School's Out Forever!
By Roe, age 17, Oman
Hey Diary (I never got 'round to calling you 'Dear Diary' - contrary to common opinion, I reserve my 'dears' for people who can talk back. No offence.)So this is it. The end of school. I've been in this school for thirteen years straight - right from when I was a smarty-pants bossy kindergarten-er all the way to now, when I spend all my time either playing Table Tennis in the Multi-Purpose Hall or in the library, preparing for the ever-present monthlies, mock exams, qualifying exams, and of course - Finals. With a capital F.
My journey in this school has been roller-coaster-crazy. And I don't mean those ugly caterpillars in which you rode when you were ten and yelled even though you were perfectly vertical the whole time. Nope, I mean the likes of the Cyclone at Coney Island with its pleasure-pain principle which we're drawn to, and yet once we get off it we cross our hearts and hope to die - and never get on that thing again. I started off in Kindergarten with a bunch of enemies (due to my naturally bossy nature), managed to get them all over to 'my side' by third grade for exactly the same reason, and lost them all over again by eighth grade - only to become totally oblivious and change my company entirely by eleventh grade. From friends, enemies, and frenemies to every single grade ranging from A to U, and being Teacher's Pet to Most Hated Student Ever, I can proudly say I've had it all.
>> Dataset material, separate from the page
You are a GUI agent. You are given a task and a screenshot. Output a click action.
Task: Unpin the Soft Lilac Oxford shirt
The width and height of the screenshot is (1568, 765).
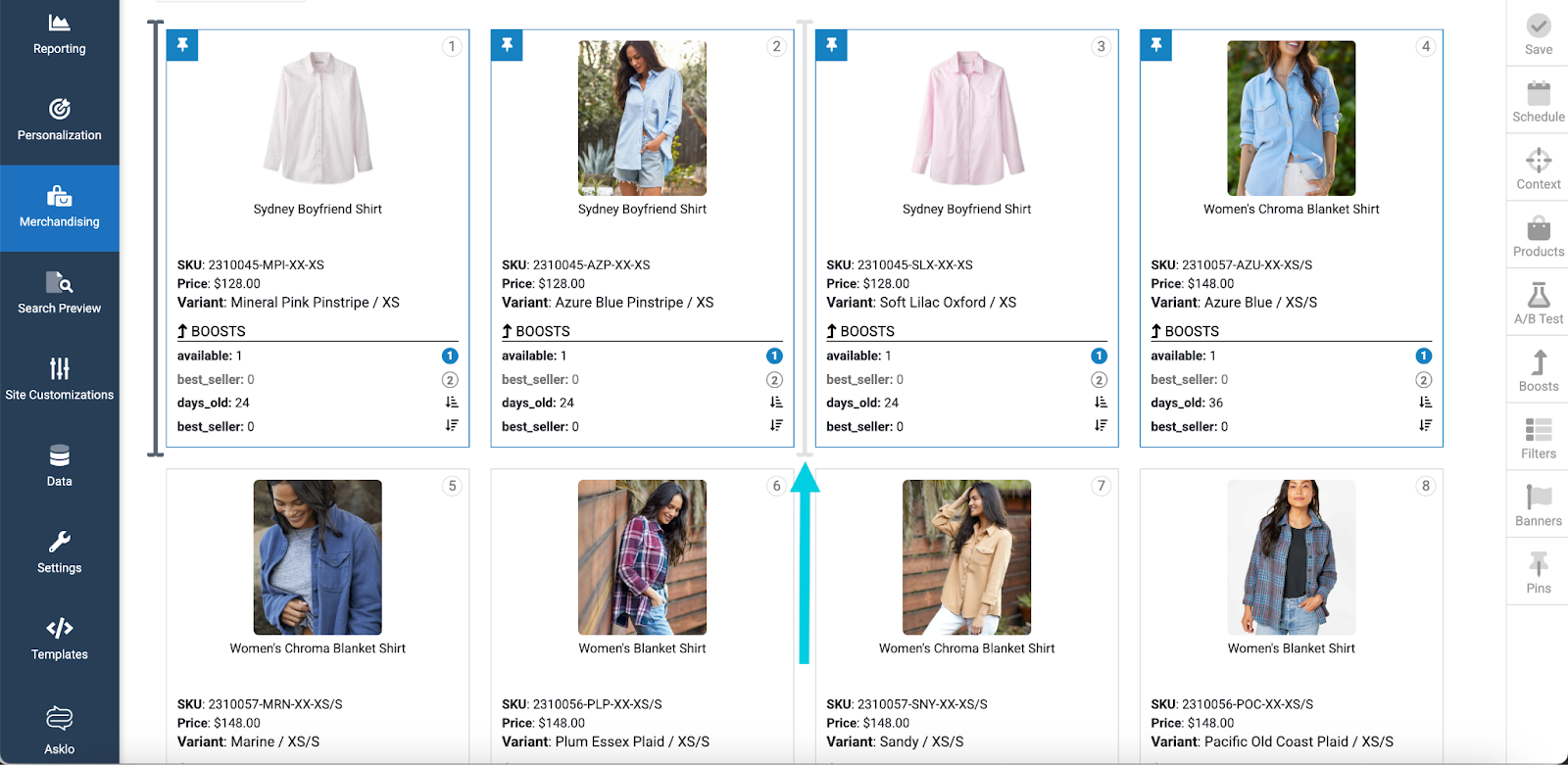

I've never been the dull kind. When I was in second grade, my uniform consisted of a pleated pinafore with a pocket on the front right side and a zip on the right. One morning, half asleep as usual, I wore the pinafore with the pocket and zip on the left and didn't realize it until a friend pointed it out to me. (No, this is not the best part.) However, instead of going to the bathroom and changing, I pointed out that she was wrong, that I was wearing it right.
To prove, she pointed out the rest of the girl-population in the class. "Look," she said. "They all have the pocket in front."
"Well," I said with a smug smile, "how do you know they're not all wearing it wrong and I'm wearing it right?" Even she had to mull over that one.
Throughout the years I participated in anything and everything - the certificates ranging from mono-acting, debates, elocution and public speaking to the sack-race, the shoe-race, shot put, long jump, table tennis, badminton and basketball give evidence of that. I used to love studying and attending school till around ninth grade, when the inevitable happened - we grew up. This, together with the fall of my school ("going to the dogs" was how we put it, but I still have two months left before graduation and my pen name is not foolproof), the collection of the most terrible, insulting, and boring teachers I have ever met (and hope to meet), and a general introduction of unnecessary rules (we were to wear a very specific kind of trouser, and anything other than that would result in us being sent home) made it so that I started, for the first time, to ditch school. I would go once or twice a week and try to cover up what I'd missed. Needless to say, it didn't work. There was this strange zombie-like feeling - you would see students half asleep drag themselves to class in the morning, and drag themselves back home in the afternoon - and I tell you, it was extremely depressing.
I remember this Code of Conduct that we just couldn't get rid of - it had the most illogical and strange rules. It was read out to us in the morning assembly, distributed numerous times, terrifyingly enlarged (whole and cut up) and put up in every bare inch of wall in the school. Students made altered versions of it and wrote unmentionables on it, but it always seemed to reappear in all new glory. Come to think of it, you have to admire their resilience.
So that's how I thought I'd end school - hating everything and just getting through - when I was proved wrong once again. Right now, I have two months left until graduation. I never thought I would say this, but there are certain things I'm going to miss. Like the Table Tennis tables. I'm not wildly happy - the teaching standard is still terrible - but I've reached a calm. I've taken the minimum amount of subjects I need, I'm focusing on being nice to people and helping them (and that has a strange satisfaction, mind you), and I'm doing what I like without any pressure.
I have done things that will leave their mark here. I've made mistakes, I've had my fair share of drama and joy and down-in-the-dumps, in equal measures. But no regrets. Never regret. Come May 2012, I'll be graduating a happy girl. And now that I sit here, doggedly ignoring my Advanced Trig assignment, I'm thinking: I would do it all over again if I had to.